De quelques livres...

Trois livres et un essai ont particulièrement retenu mon attention ces derniers jours. Trois oeuvres de mémoire, trois témoignages d'hommes au destin exceptionnel quoique complètement différents.

L'un est un combattant, un homme aux convictions solides, un homme épris de liberté et qui s'est battu pour elle. Dov Liebermann est à Barcelone, pour les jeux olympiades ouvrières en juillet 1936. La guerre civile éclate et Dov Liebermann harange la foule à Barcelone. Pour la première fois depuis l'Expulsion des Juifs d'Espagne en 1492, un juif parle officiellement....

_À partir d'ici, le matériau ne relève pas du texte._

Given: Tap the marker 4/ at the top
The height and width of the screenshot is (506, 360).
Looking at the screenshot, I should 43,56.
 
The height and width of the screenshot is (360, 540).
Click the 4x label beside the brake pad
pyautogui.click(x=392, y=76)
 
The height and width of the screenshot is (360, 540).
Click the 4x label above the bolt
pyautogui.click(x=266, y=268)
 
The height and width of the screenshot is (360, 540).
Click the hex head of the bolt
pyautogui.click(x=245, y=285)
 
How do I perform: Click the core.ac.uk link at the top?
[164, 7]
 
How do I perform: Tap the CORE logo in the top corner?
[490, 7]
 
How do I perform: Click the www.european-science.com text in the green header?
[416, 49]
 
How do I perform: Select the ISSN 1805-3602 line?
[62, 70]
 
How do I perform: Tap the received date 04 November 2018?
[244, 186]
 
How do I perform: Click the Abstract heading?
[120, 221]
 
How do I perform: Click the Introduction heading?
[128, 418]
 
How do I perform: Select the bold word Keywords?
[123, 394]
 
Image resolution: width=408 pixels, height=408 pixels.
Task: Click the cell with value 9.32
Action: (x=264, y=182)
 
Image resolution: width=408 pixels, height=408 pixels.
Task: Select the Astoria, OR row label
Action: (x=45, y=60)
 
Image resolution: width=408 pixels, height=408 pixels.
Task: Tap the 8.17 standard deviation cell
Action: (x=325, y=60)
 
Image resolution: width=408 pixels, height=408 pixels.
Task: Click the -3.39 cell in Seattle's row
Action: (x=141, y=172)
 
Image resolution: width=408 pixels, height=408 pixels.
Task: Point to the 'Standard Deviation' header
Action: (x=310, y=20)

20 % des combattants qui se battent contre la peste brune sont Juifs. 7000 Juifs portent les armes contre le fascisme.

A leur mémoire, à tous ceux qui sont tombés pour la liberté, Dov Liebermann fait ériger un monument à Montjuic, au dessus de Barcelone.Dov nous a quitté il y a deux ans. Son souvenir reste vivace et, grâce à Henri Liebermann, notre ami qui a édité le livre de son père, il reste encore proche et parmi nous. Le titre, tout simplement Dov, mémoires de Dov Liebermann.

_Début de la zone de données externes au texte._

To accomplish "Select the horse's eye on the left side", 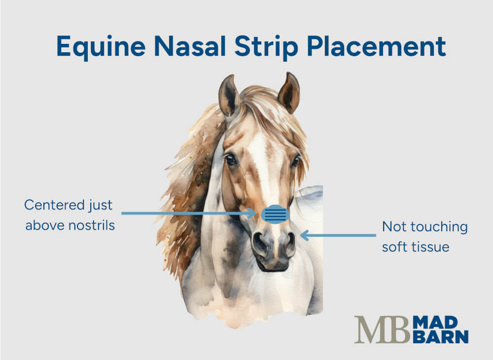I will pos(231,160).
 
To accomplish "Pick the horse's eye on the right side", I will pos(295,160).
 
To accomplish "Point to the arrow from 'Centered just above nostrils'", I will pos(187,214).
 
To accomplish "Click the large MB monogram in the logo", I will pos(382,329).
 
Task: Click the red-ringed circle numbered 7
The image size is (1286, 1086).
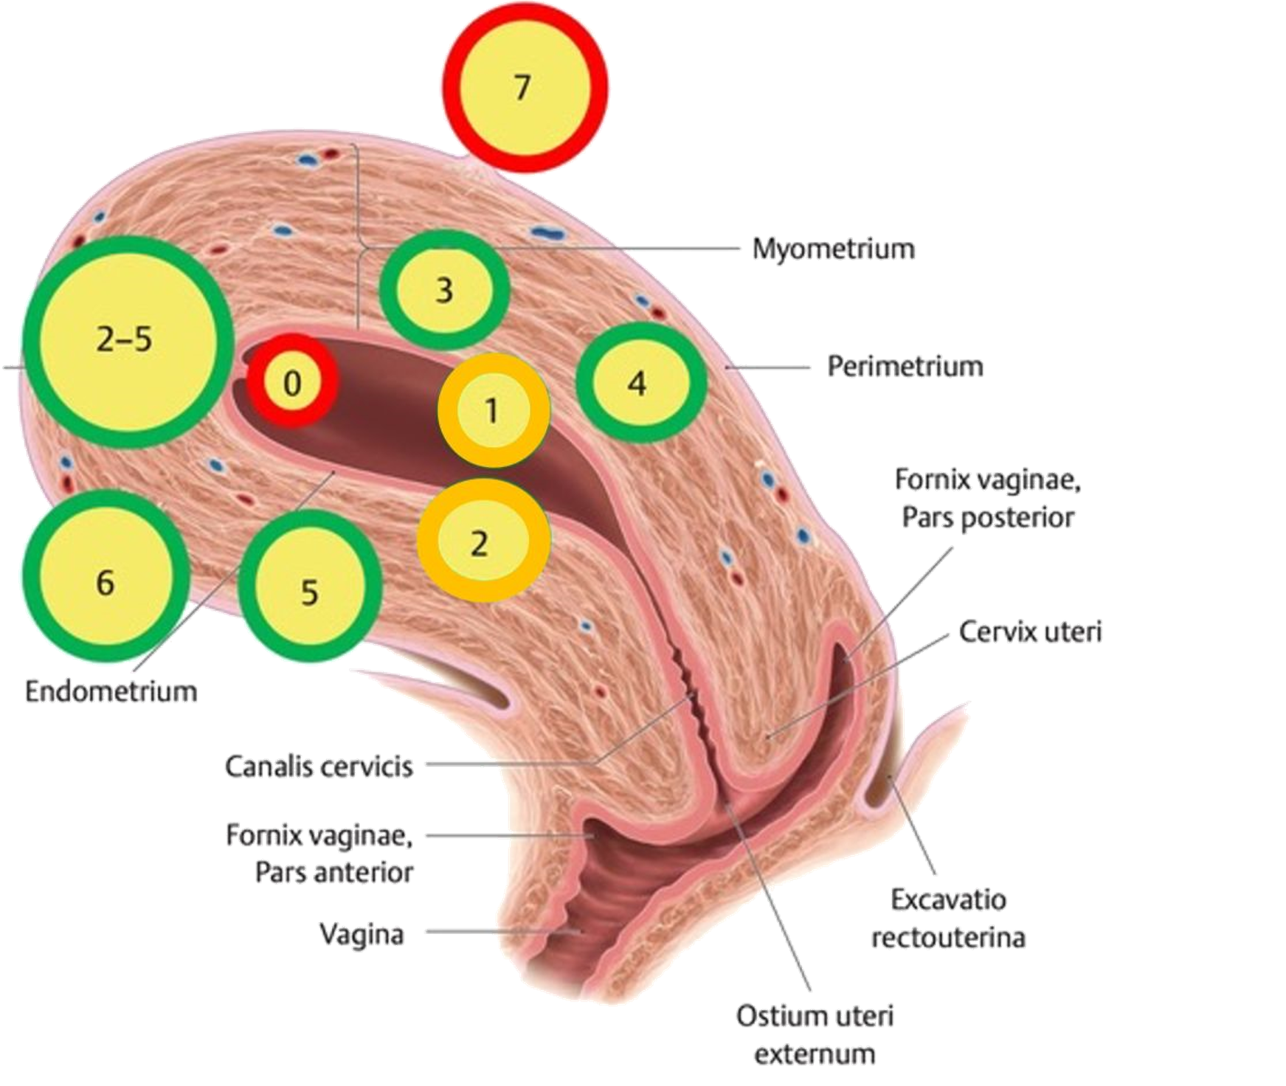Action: (525, 90)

Dans un autre registre, une figure connue de la dispaora rhodeslie, Vittorio Alhadeff, un des héritiers de la banque du même nom, nous livre, dans le Chêne de Rhodes, La Saga d'une grande famille sépharade, ses récits, ses mémoires. Comme le dit notre ami Jean Carasso à qui on doit la préface : « ce qui frappe c'est l'étendue » En effet. L'étendue géographique d'abord : Rhodes, L'Italie, l'Argentine? L'étendue historique ensuite : Vittorio à 94 ans (ad mea ve esrin) et c'est presque un siècle qu'il déroule sous nos yeux. L'étendue intellectuelle enfin. L'auteur, banquier, homme d'affaires, est un fin lettré et on le sent à chaque page, à chaque ligne.

Devoir de mémoire car nos amis originaires de l'île de Rhodes se souviennent à émotion de leur jeunesse que Vittorio nous rappelle. Beaucoup d'entre eux ont travaillé pour cette banque et ceci éveillera encore d'autres souvenirs. Un regret cependant, Vittorio, à plusieurs décennies de distance, ne semble pas avoir oublié quelques incidents avec des parents. Il ne le cache pas et en profite pour régler quelques anciens comptes. Cela aussi c'est la vie...

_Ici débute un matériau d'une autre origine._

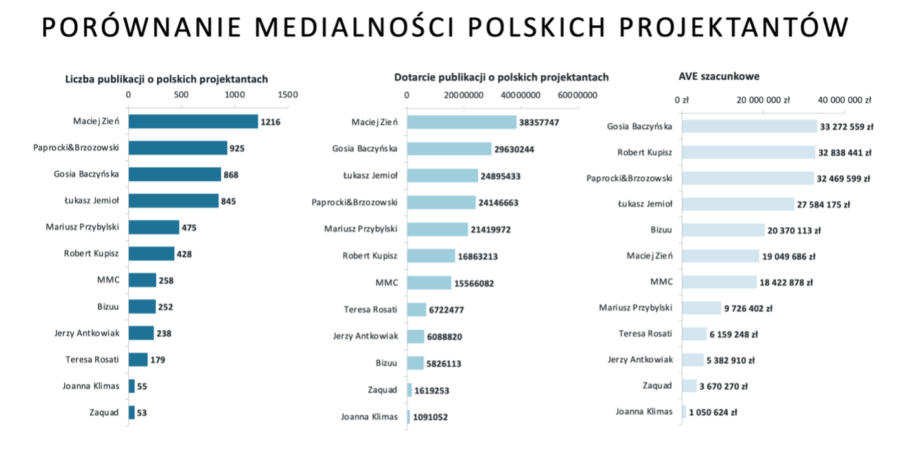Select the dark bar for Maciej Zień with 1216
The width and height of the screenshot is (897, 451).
click(x=193, y=121)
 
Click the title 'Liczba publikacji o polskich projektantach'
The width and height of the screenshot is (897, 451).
click(x=167, y=79)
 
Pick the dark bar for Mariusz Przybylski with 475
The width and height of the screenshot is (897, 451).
click(x=154, y=227)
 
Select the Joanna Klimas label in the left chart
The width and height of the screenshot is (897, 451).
click(x=91, y=386)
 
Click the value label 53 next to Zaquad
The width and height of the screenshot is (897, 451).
click(x=142, y=413)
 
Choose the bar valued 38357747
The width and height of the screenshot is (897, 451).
click(x=462, y=122)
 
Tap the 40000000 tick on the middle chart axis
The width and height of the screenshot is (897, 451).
click(x=521, y=95)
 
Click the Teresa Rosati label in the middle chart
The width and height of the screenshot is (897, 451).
click(x=370, y=309)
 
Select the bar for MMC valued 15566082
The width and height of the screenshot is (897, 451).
click(x=429, y=283)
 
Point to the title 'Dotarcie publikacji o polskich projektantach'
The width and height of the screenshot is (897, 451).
click(x=502, y=77)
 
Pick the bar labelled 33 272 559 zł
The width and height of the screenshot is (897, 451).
click(x=749, y=126)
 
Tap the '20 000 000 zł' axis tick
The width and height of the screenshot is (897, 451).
click(x=763, y=100)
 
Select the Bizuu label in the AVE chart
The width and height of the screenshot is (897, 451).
click(x=661, y=229)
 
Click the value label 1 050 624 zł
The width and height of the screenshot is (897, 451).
click(x=712, y=412)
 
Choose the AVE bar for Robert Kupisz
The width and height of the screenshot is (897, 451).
click(x=749, y=152)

Buby Schieber est une figure connue des mileux juifs en général, viennois en particulier. Homme élégant, au charme désuet de l'empire austro-hongrois, d'une noblesse de sentiments comme on n'en fait plus guère, originaire de Roumanie, il vient d'éditer une monumentale histoire de la déportation des Juifs roumains dans les camps de Kimpolung-Bukowina. Buby Schieber a le mérite d'en avoir égalemrent fait le résumé, en allemand, de ces deux tomes. Ouvrage de piété filiale en même temps que somme de connaissance de l'anéantissement d'une des communautés d'avant guère les plus importantes d'Europe (plus d'un million de Juifs peuplaient la Roumanie avant la Seconde Guerre Mondiale..). Merci à Buby Schieber d'avoir tiré de l'oubli ces noms et ces visages.

Notre ami José Saraiva de Lisbonne, homme charmant et serviable, nous adresse un remarquable petit livre : « Consalacao às tibulacoes de Israel » « Consolations aux tribulations d'Israel » de Samuel Usque. Il l'a adapté de l'espagnol et du portugais en portugais moderne et, homme de grande érudition, l'a annoté. Ce lire d'une quarantaine de pages, a été édité par la Chambre de Commerce de Lisbonne.

Pour nos amis lusitains et brésiliens (ainsi qu'à tous ceux qui maîtrisent cette langue), un ouvrage à posséder.